> What to work on:
Express as a numbered list the lines below, from the line holding "Image resolution: width=1158" through the final line, inclusive. Leave out blank lines and the pictures.

> Data section:
===============
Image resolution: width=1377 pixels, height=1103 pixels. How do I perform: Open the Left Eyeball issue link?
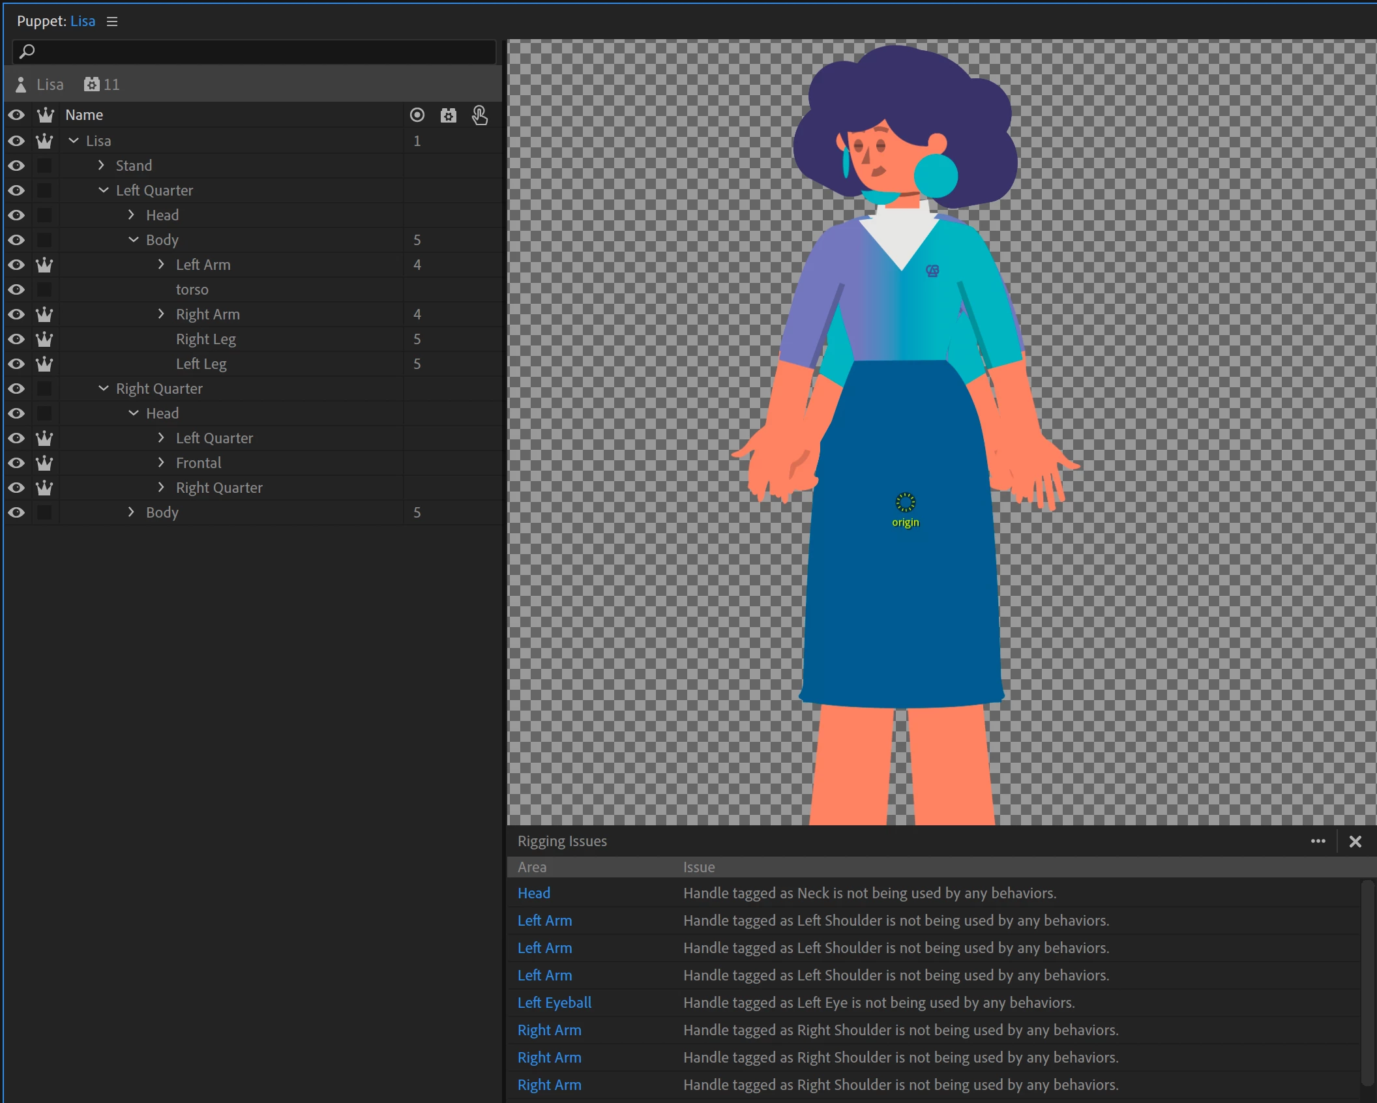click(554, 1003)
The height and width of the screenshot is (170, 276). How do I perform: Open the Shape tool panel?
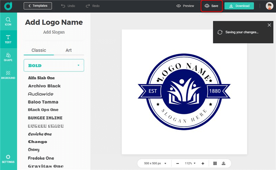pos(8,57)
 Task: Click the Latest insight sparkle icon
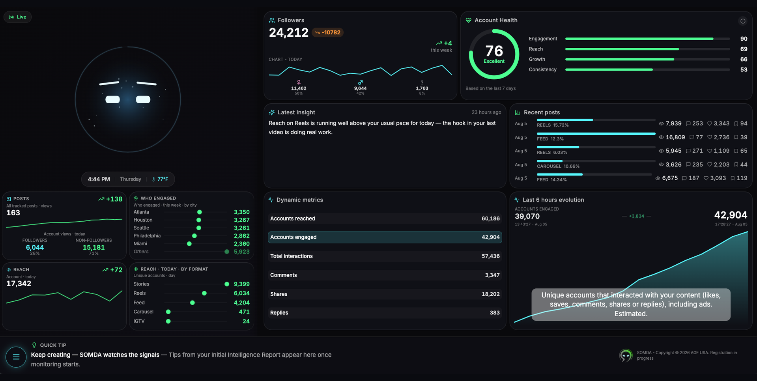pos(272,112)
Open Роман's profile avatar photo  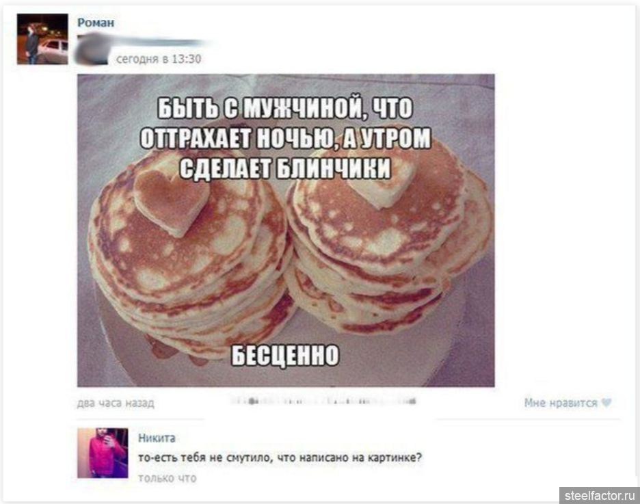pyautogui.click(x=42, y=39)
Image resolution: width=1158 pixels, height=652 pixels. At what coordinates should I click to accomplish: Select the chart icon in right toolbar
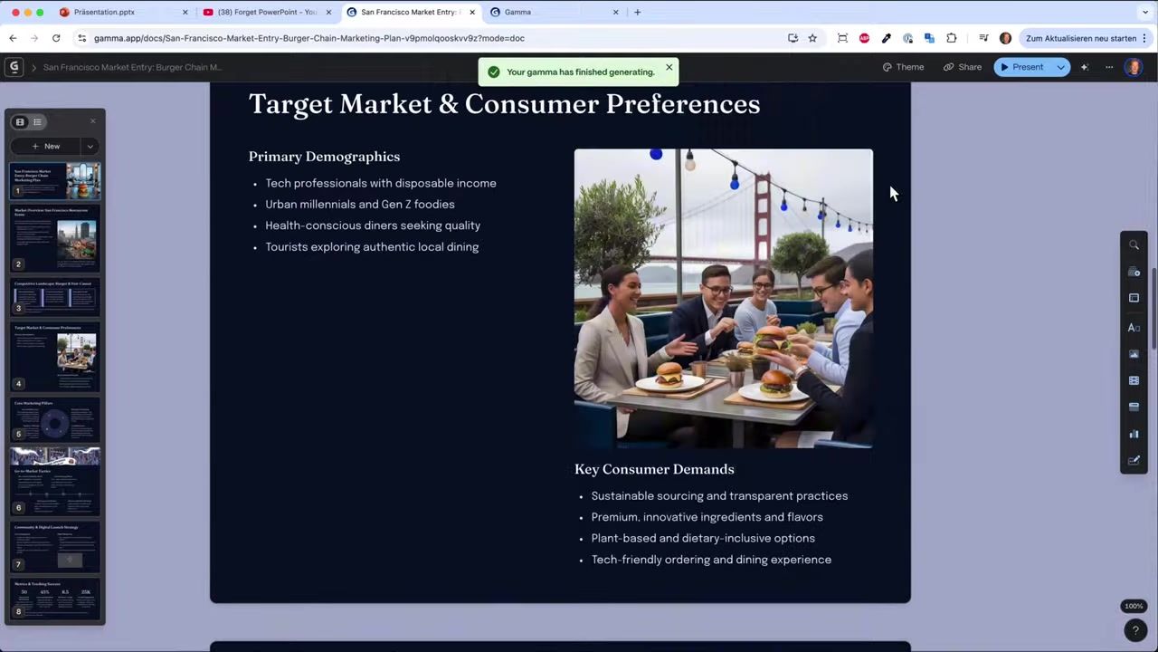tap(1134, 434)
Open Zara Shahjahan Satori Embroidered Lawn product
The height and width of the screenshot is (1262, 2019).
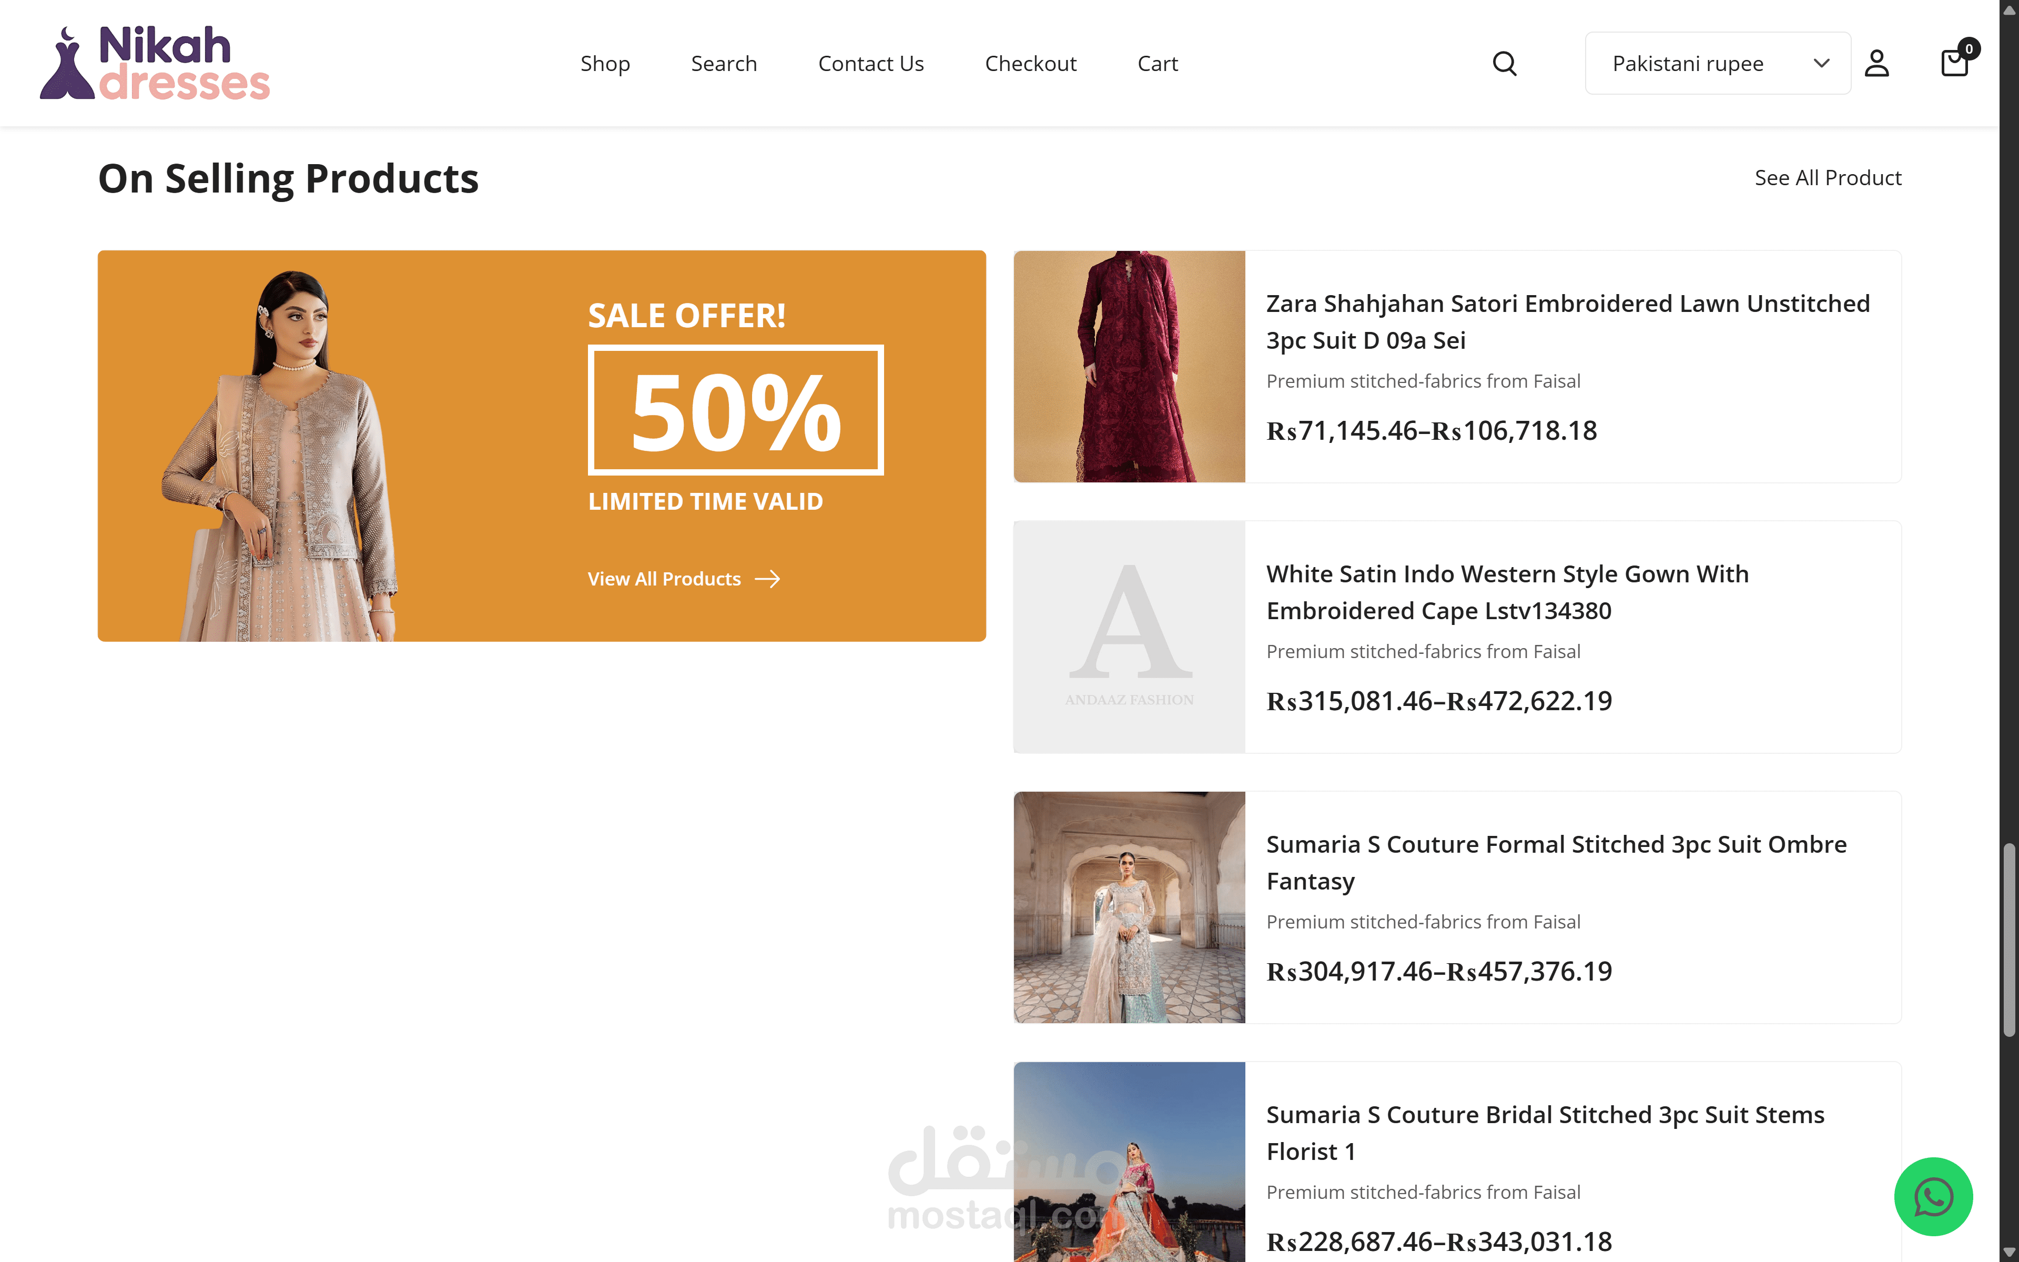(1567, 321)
===============
> Full answer:
1. Image resolution: width=1158 pixels, height=652 pixels. At what coordinates should I click to accomplish: Select the chart icon in right toolbar
2. tap(1134, 434)
3. Open Zara Shahjahan Satori Embroidered Lawn product
4. The height and width of the screenshot is (1262, 2019).
5. (1567, 321)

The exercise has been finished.